PROVIDED DATA:

══════════════════════════════

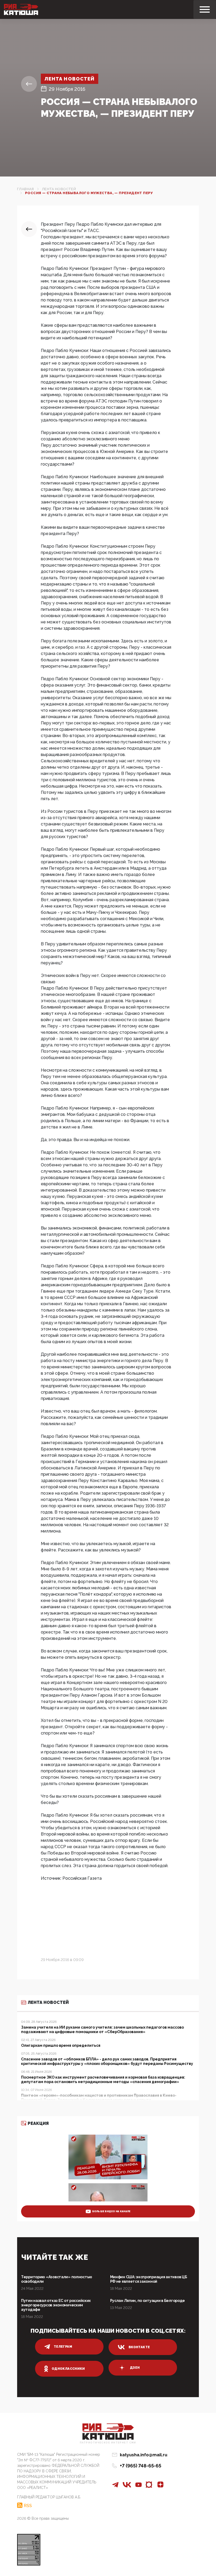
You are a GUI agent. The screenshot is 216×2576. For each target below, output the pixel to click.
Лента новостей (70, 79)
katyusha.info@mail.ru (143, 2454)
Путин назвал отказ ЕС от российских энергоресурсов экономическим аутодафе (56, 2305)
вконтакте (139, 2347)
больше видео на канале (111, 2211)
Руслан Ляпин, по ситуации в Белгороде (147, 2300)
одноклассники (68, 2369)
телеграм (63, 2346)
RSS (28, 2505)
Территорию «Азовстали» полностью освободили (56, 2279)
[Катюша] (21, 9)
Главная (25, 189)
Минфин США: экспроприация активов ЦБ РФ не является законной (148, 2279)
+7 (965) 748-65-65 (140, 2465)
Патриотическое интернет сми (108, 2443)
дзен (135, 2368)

══════════════════════════════

WHAT THE TASK REQUIRES:
Output nothing but the lines from the one containing "Путин назвал отказ" through the last line of the data, exactly as they stand.

EXERCISE OUTPUT:
Путин назвал отказ ЕС от российских энергоресурсов экономическим аутодафе (56, 2305)
вконтакте (139, 2347)
больше видео на канале (111, 2211)
Руслан Ляпин, по ситуации в Белгороде (147, 2300)
одноклассники (68, 2369)
телеграм (63, 2346)
RSS (28, 2505)
Территорию «Азовстали» полностью освободили (56, 2279)
[Катюша] (21, 9)
Главная (25, 189)
Минфин США: экспроприация активов ЦБ РФ не является законной (148, 2279)
+7 (965) 748-65-65 (140, 2465)
Патриотическое интернет сми (108, 2443)
дзен (135, 2368)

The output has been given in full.